Copy each line of the records that holds the string "agent".

-- -- --

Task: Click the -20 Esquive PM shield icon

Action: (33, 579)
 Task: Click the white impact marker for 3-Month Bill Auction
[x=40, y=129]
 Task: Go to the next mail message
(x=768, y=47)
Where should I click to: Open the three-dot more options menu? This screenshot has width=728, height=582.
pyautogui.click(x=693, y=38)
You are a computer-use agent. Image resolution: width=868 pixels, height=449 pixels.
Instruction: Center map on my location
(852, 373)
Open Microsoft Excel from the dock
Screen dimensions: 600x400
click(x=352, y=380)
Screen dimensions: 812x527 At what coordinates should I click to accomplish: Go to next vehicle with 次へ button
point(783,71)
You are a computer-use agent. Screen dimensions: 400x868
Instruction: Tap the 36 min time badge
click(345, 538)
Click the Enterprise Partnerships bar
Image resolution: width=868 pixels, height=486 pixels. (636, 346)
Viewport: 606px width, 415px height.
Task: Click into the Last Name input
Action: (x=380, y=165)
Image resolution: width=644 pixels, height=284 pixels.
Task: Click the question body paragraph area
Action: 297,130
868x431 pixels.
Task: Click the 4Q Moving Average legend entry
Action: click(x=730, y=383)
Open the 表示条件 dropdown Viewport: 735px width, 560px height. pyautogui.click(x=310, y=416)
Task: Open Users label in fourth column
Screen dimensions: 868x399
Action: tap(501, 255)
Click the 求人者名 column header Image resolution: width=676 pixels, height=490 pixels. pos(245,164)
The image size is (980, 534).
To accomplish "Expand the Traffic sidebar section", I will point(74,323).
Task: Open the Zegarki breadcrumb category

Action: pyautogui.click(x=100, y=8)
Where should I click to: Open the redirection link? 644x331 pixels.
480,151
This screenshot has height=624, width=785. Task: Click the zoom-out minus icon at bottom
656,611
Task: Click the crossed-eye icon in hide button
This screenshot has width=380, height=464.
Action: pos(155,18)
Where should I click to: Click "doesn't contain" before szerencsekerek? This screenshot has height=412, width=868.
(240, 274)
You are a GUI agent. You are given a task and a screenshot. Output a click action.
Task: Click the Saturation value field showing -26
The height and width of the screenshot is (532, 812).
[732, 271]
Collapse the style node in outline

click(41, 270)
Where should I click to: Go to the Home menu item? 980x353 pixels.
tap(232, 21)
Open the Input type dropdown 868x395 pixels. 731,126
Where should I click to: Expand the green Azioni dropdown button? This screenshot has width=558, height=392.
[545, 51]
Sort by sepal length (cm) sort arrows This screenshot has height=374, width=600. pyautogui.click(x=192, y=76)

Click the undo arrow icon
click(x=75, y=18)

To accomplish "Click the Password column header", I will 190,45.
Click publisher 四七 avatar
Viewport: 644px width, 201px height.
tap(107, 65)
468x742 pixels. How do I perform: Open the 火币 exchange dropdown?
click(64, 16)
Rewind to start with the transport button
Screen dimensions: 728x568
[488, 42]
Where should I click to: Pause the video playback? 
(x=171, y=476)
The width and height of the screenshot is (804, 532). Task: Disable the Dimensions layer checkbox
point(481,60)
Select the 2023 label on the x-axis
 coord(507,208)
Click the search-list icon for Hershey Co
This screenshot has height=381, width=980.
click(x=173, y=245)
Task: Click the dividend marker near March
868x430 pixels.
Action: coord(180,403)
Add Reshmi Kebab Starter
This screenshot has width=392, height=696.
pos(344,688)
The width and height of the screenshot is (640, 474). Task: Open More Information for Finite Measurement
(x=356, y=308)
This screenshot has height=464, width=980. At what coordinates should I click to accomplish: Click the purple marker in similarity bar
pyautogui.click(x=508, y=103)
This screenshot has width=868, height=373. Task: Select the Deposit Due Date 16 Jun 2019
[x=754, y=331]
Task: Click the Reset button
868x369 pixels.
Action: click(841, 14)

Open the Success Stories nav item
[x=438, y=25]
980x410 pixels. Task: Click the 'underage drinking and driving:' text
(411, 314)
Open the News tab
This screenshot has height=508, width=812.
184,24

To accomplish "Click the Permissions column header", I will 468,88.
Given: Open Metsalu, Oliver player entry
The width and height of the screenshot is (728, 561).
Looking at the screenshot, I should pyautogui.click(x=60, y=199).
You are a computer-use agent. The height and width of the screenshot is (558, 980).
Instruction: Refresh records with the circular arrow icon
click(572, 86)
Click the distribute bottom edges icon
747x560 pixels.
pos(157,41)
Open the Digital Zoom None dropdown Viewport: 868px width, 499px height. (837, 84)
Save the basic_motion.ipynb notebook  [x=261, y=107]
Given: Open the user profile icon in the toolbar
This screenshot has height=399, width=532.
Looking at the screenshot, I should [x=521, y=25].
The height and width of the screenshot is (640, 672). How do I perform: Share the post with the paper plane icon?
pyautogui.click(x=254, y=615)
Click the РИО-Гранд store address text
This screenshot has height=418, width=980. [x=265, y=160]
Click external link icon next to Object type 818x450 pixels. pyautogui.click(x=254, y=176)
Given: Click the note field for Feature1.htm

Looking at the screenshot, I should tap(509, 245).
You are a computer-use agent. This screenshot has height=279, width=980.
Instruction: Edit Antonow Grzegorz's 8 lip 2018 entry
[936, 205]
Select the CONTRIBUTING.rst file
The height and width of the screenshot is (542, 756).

-- -- --

RESULT OF THE EXERCISE:
You are a computer-use agent. Image resolution: width=868 pixels, height=449 pixels.
You are a computer-use agent. Screen dimensions: 400x868
You are a GUI agent. You are given a task and a screenshot. Output a click action.
You are a computer-use agent. The height and width of the screenshot is (558, 980).
You are a computer-use agent. This screenshot has height=279, width=980.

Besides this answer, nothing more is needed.